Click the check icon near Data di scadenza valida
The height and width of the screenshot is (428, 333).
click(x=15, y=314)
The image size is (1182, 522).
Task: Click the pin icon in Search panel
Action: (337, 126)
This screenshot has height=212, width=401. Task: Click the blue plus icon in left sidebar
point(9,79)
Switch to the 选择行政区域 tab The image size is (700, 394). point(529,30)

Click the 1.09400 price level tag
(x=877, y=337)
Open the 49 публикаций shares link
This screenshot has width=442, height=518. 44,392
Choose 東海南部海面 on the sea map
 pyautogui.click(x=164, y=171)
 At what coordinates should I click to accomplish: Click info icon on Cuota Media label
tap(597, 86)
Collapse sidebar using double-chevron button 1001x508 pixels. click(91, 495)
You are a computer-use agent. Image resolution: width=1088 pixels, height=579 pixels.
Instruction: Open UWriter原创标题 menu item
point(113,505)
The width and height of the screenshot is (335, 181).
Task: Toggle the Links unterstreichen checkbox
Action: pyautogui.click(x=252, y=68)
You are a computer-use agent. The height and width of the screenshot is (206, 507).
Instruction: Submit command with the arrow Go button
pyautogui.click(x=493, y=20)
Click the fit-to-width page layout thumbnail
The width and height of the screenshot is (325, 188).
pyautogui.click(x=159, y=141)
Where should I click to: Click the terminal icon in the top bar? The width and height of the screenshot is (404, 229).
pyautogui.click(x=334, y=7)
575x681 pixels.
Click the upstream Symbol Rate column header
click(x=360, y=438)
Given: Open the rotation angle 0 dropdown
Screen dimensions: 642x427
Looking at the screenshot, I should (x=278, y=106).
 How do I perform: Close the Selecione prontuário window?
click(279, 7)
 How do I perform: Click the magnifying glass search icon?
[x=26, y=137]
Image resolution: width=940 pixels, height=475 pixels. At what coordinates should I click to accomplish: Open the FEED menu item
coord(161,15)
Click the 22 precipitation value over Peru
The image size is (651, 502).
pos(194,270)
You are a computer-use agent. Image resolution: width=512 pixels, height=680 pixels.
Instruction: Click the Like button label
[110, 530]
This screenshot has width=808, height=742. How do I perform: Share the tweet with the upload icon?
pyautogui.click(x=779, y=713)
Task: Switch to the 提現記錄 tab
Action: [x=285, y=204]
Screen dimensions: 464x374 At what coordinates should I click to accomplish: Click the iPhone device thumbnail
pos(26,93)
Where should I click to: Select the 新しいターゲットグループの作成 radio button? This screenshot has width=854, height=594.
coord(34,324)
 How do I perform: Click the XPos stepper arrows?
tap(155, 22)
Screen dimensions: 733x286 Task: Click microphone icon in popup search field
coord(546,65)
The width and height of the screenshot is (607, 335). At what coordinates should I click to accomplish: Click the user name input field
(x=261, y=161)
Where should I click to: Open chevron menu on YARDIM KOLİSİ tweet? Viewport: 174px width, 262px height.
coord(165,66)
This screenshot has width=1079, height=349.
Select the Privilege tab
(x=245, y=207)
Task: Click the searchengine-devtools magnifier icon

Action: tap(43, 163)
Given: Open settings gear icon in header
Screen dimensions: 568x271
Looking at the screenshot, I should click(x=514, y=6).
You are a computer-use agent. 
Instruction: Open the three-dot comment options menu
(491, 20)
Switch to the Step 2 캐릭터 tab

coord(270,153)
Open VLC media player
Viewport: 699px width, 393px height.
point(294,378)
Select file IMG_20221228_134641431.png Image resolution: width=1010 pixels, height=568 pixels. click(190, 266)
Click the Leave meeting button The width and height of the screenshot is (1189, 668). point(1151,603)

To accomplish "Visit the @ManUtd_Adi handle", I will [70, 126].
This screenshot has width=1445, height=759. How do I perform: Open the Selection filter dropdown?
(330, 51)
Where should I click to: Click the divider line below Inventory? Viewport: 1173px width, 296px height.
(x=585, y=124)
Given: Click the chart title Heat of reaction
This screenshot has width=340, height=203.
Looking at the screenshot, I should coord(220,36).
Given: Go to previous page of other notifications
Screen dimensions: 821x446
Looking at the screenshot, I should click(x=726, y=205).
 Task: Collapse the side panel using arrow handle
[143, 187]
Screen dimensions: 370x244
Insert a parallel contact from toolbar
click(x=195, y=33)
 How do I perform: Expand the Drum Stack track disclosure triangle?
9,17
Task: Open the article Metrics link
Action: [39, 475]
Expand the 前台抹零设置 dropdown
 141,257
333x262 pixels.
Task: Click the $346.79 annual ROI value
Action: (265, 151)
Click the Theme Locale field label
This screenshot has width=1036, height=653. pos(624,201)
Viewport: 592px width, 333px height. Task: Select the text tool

::::::

● **Your task**
If a line contains the string "computer", it counts toward the total; state that total for the records above and nothing more.

● **Answer box**
4